Step 3: With fewer monolithic producers and less (or no) colossal distributors, the U.S. retail universe no longer revolves around a few enormous online retailers and big-box retail/wholesale stores. Who, incidentally, have become super cozy with producers and distributors over the past decade.
Great question. Love your blog. The easy answer for me is leave it be and let us fight it out for whatever is produced. If the choice was lower proof or remove age statement, I'm okay with ditching the age statement if the flavor is about the same. I prefer really high proof (think GTS), so if you mess with my proof, I'm out.
I'd much rather they leave it like it is and not remove the age or lower the proof. I love GTS and WLW. As many have said, it is likely this is another bubble. I personally wouldn't mind if they raised some prices to help deter the hoarding and the flipping. When the bubble breaks, those of us who love the aged, higher proof bourbon will still be here while many others will move on to the next new phase which I hear is a skinny martini with half gin and half vodka. Cheers
#3-because it's a proven product, why change it? In most cases, the distillary already has a less superior product on the shelf, why add another?

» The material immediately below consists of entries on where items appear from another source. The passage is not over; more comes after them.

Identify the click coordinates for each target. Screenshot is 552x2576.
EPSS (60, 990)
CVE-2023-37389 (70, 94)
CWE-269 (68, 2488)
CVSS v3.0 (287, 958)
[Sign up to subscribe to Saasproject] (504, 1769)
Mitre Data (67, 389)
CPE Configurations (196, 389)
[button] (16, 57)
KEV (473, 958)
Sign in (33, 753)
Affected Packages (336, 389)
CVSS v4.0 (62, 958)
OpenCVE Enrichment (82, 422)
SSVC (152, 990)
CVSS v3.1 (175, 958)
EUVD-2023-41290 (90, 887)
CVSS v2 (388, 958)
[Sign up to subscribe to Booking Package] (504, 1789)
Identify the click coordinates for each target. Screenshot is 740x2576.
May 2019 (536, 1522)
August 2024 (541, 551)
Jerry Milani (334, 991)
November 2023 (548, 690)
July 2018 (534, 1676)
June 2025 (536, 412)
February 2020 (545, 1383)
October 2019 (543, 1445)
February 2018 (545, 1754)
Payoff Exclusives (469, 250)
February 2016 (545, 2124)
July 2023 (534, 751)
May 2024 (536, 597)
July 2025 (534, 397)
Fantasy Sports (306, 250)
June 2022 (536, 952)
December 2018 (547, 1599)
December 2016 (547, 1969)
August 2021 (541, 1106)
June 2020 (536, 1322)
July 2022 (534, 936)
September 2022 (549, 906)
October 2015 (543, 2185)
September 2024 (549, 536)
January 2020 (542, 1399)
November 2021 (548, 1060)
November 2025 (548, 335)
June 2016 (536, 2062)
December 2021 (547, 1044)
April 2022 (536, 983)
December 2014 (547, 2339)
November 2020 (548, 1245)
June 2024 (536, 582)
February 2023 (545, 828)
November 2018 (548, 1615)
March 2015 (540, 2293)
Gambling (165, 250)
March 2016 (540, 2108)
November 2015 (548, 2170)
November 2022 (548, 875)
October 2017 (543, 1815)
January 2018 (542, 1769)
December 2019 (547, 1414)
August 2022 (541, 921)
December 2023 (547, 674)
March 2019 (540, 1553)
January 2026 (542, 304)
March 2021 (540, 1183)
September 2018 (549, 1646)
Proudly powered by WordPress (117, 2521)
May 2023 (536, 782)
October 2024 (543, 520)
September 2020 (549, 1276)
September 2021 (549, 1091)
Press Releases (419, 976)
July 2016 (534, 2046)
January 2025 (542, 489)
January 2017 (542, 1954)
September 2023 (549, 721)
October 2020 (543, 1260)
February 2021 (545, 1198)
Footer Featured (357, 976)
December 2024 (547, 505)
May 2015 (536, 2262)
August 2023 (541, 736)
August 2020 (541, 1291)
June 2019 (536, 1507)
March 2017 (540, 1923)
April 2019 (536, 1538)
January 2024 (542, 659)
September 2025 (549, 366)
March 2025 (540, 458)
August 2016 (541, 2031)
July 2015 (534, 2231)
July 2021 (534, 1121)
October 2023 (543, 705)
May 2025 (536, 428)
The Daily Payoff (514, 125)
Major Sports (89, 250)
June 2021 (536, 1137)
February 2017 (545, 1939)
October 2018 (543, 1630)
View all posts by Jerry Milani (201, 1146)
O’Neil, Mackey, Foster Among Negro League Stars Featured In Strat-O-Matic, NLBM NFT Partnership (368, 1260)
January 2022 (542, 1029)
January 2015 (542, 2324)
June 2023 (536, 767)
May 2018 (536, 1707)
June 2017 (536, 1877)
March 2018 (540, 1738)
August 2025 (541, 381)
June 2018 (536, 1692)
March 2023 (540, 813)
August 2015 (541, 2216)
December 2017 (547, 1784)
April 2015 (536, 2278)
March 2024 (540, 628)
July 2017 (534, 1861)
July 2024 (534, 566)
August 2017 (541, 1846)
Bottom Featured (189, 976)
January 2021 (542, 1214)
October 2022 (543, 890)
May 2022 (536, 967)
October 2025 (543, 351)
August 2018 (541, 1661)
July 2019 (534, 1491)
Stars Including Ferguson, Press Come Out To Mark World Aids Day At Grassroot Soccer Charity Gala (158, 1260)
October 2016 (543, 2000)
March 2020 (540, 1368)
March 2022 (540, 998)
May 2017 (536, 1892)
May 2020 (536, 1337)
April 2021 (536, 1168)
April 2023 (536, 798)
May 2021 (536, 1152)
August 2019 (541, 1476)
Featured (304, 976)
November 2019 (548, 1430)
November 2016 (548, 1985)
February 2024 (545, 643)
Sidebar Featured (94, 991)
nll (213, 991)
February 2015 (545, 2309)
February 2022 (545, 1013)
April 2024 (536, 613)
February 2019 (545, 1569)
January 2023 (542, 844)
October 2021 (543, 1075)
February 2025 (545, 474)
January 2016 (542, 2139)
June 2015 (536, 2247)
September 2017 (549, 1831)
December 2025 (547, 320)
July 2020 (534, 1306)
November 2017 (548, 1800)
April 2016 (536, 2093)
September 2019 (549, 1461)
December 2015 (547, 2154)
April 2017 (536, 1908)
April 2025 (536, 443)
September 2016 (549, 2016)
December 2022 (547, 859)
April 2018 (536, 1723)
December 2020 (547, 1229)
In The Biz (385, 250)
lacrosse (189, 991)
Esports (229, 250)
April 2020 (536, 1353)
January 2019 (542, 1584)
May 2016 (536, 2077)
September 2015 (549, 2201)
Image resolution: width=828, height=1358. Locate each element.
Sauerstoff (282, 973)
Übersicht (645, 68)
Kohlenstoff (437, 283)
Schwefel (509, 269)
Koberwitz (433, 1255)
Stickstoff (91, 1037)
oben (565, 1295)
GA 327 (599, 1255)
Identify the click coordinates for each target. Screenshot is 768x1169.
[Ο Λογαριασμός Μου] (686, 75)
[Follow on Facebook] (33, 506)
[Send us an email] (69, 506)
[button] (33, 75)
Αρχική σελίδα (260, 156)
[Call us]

While I agree the three-tier system should be dismantled, which would allow more flexibility, I don't believe it would lower prices. Why wouldn't the brands just grab the extra profit or only drop the price a little when everyone has been paying $30 a bottle, or whatever, forever.
Furthermore, I don't know how you can "level the domestic price competition playing field." The giant liquor producers already own most of what's worth drinking. Price competition will never happen. Do any of the large cell phone service providers charge less than their competition? No, why would they? Everyone company has its major brands, and if you want to drink Bailey's Irish Cream, Campari isn't going to satisfy. And people who want Grey Goose don't want Pinnacle.
Lastly, the largest retailers will always be "cozy" with producers, just like Walmart has the lowest prices, because size and sales volume equals negotiating power. The alternative is state minimum pricing, which doesn't work for other reasons.
Drop the age statement.
A large number of people have have consistently shown that they will hoard when things get scarce even if they never tasted a drop of a particular bottling.
I'd rather have the product available to me than it have an age statement.
Option #3, but I would rather them raise their prices.
3 . Maintain the age and proof > Sell 375ml bottles or even 50 ml samples.
It doesn't matter what half-measures consumers would rather see, U.S. whiskey exports have grown so profoundly over the last decade, 519% to Brazil alone, that being a mulinational Spirits corporation is like printing money and spending it on winning Powerball tickets everyday. Lucrative exports mean less supply, less supply means higher prices for domestic customers. Our lose-lose is their win-win.
#3 if ABV or age drops then price should drop. Although that's never the case
Never compromise quality, raise the prices if necessary.
I would prefer they drop the age statement, it doesn't have too huge of an impact on taste and is mostly marketing anyways.